WHAT THIS TASK INVOLVES: Quote the entire passage on the song "Footprints in the Sand" word for word.

PAGE EXTRACT:
= = = =

But there is something delightful in the way that “Footprints in the Sand” compresses so much of recent cultural, religious, and economic history into a compact little four-minute earturd. “Footprints in the Sand” is based on “Footprints”, a ubiquitous bit of embroidery-grade evangelical doggerel whose origins are unknown. You know the one—the punchline goes “It was then that I carried you.” It was probably thunk up by some minister of the Gospel many decades ago, but it didn’t go viral until the late 1970s, after which it found its way into the sermonizing, extemporizing, and storytelling of worthies such as Billy Graham, Jerry Falwell, Nancy Reagan, James Dobson, and Rexella van Impe. Needless to say, many lesser lights also used “Footprints” to pad books and speeches. If you grew up with churchy people you know there’s an astonishing (and quite profitable) ecology of anecdotal flotsam like this, an ecology of which the secular world knows nothing.

= = = =

DATASET EXCERPT:
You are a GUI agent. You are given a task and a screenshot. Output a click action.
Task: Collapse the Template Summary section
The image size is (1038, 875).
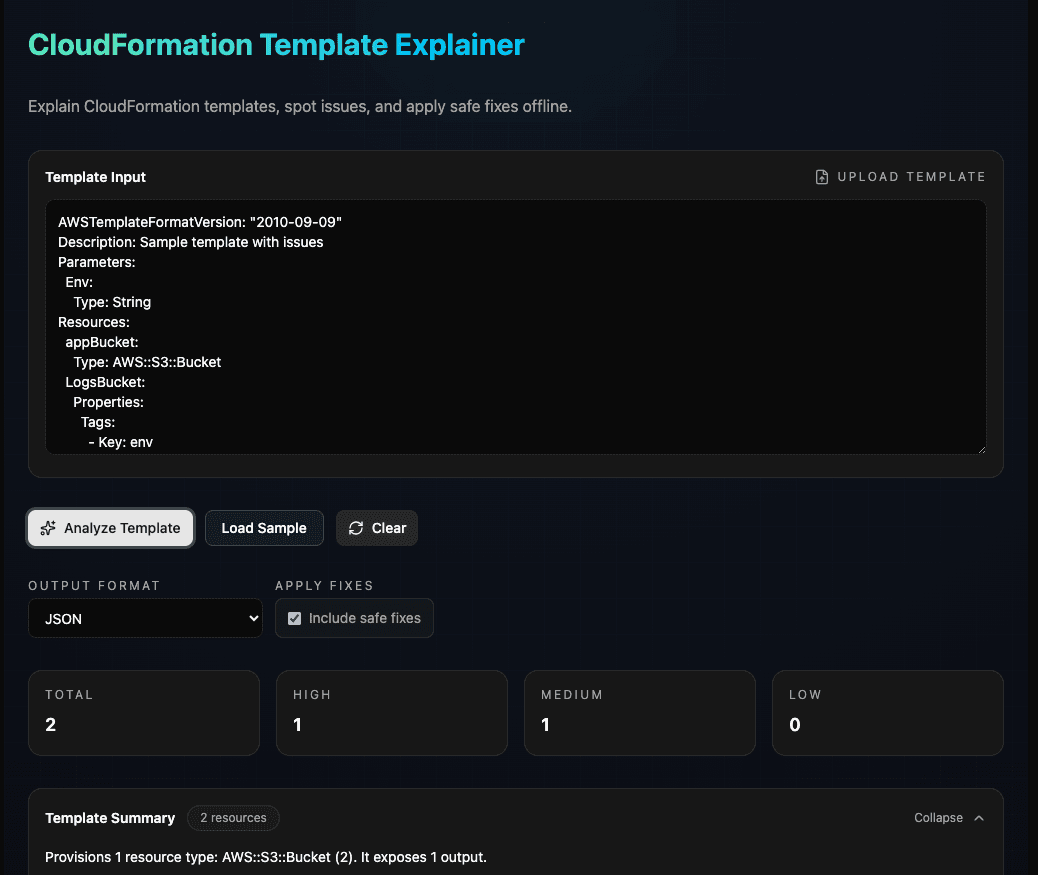(x=947, y=817)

= = = =

YOUR RESPONSE:
But there is something delightful in the way that “Footprints in the Sand” compresses so much of recent cultural, religious, and economic history into a compact little four-minute earturd. “Footprints in the Sand” is based on “Footprints”, a ubiquitous bit of embroidery-grade evangelical doggerel whose origins are unknown. You know the one—the punchline goes “It was then that I carried you.” It was probably thunk up by some minister of the Gospel many decades ago, but it didn’t go viral until the late 1970s, after which it found its way into the sermonizing, extemporizing, and storytelling of worthies such as Billy Graham, Jerry Falwell, Nancy Reagan, James Dobson, and Rexella van Impe. Needless to say, many lesser lights also used “Footprints” to pad books and speeches. If you grew up with churchy people you know there’s an astonishing (and quite profitable) ecology of anecdotal flotsam like this, an ecology of which the secular world knows nothing.